▸ AIM 1
In the rows, retype word for word the lines from the one containing "Task: Click the divider below Coggle section" through the one containing "coord(211,158)", including both of those lines.

▸ EXCERPT

________________________

Question

distance between directrices equal to 9 square root 2 / 2, latus rectum equal to 2/3. find the equation of ellipse, center at origin.

Answer 1

i am beginning to hate conic sections

Answer 2

me too..

Answer 3

but i have no choice..

Answer 4

it has been months for this
i think we can do this, but it will take me a minute or two

Answer 5

this would be last topic before our midterm exam.

Answer 6

okay thanks!! :)

Answer 7

still here
lets try this, hope i don't get lost

Answer 8

yes yes

Answer 9

damn wrong already. i thought the directrix was given, but it is not
back to the drawing board

Answer 10

oh maybe it is
one more piece of paper

Answer 11

when a question includes distance between directrices i got stuck up..

Answer 12

ok one more time
directrix is \(x=\frac{9\sqrt{2}}{4}\)

Answer 13

since your are given the distance, which is double that
then this means
\[\frac{a}{e}=\frac{9\sqrt{2}}{4}\] and so
\[a=\frac{9\sqrt{2}}{4}e\]

Answer 14

okay...

Answer 15

also
\[\frac{2b^2}{a}=\frac{2}{3}\] and so
\[\frac{b^2}{a}=\frac{1}{3}\] making \[b^2=\frac{a}{3}\]
and also \[b^2=a^2(1-e^2)\] together these give
\[\frac{a}{3}=a^2(1-e^2)\] so
\[\frac{1}{3}=a(1-e^2)\]

Answer 16

then since \(a=\frac{9\sqrt2}{4}\) the last equation becomes
\[\frac{1}{3}=\frac{9\sqrt2}{4}(1-e^2)\]

Answer 17

i can get now the real value of e then substitute it to the equation to get a. yeheeey

Answer 18

yeah but i am having a hell of a time solving it

Answer 19

oh actually i guess you just need \(e^2\)

Answer 20

yes yes

Answer 21

ok well i hope you are on the right path, because i gotta run
good luck!

Answer 22

THANK YOU SO MUCH!!

________________________

▸ ROWS
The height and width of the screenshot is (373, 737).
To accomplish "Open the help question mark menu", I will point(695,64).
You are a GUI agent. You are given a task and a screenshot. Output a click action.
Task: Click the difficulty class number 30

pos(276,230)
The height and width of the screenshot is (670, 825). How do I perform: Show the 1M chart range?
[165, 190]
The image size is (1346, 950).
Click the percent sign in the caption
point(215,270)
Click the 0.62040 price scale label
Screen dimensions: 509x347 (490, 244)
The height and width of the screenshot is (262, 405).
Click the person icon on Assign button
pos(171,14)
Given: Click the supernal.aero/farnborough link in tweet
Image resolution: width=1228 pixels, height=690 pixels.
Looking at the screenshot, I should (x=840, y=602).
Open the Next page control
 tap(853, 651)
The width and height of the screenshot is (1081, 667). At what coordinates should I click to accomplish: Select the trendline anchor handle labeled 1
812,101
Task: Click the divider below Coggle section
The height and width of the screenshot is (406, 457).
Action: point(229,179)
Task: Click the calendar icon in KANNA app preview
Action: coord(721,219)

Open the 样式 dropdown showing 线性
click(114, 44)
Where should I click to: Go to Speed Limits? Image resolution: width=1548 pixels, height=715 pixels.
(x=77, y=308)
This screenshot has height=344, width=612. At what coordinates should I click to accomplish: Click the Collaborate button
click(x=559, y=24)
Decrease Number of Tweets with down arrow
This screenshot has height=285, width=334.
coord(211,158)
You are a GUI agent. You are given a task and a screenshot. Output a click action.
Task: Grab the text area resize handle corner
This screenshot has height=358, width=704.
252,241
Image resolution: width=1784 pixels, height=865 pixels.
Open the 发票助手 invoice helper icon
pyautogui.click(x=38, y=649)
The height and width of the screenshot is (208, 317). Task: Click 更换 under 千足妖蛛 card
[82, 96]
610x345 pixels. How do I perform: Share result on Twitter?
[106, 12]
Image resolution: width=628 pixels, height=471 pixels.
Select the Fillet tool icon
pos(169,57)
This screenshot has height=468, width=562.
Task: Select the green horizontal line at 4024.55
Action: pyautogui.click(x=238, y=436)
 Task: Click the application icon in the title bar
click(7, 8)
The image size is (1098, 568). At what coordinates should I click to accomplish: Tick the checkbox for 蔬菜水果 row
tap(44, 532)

________________________

▸ AIM 2
In the ellipse thread, what length does the question give for the latus rectum?

▸ COMPLETE ANSWER 1
Task: Click the divider below Coggle section
The height and width of the screenshot is (406, 457).
Action: point(229,179)
Task: Click the calendar icon in KANNA app preview
Action: coord(721,219)

Open the 样式 dropdown showing 线性
click(114, 44)
Where should I click to: Go to Speed Limits? Image resolution: width=1548 pixels, height=715 pixels.
(x=77, y=308)
This screenshot has height=344, width=612. At what coordinates should I click to accomplish: Click the Collaborate button
click(x=559, y=24)
Decrease Number of Tweets with down arrow
This screenshot has height=285, width=334.
coord(211,158)

▸ COMPLETE ANSWER 2
2/3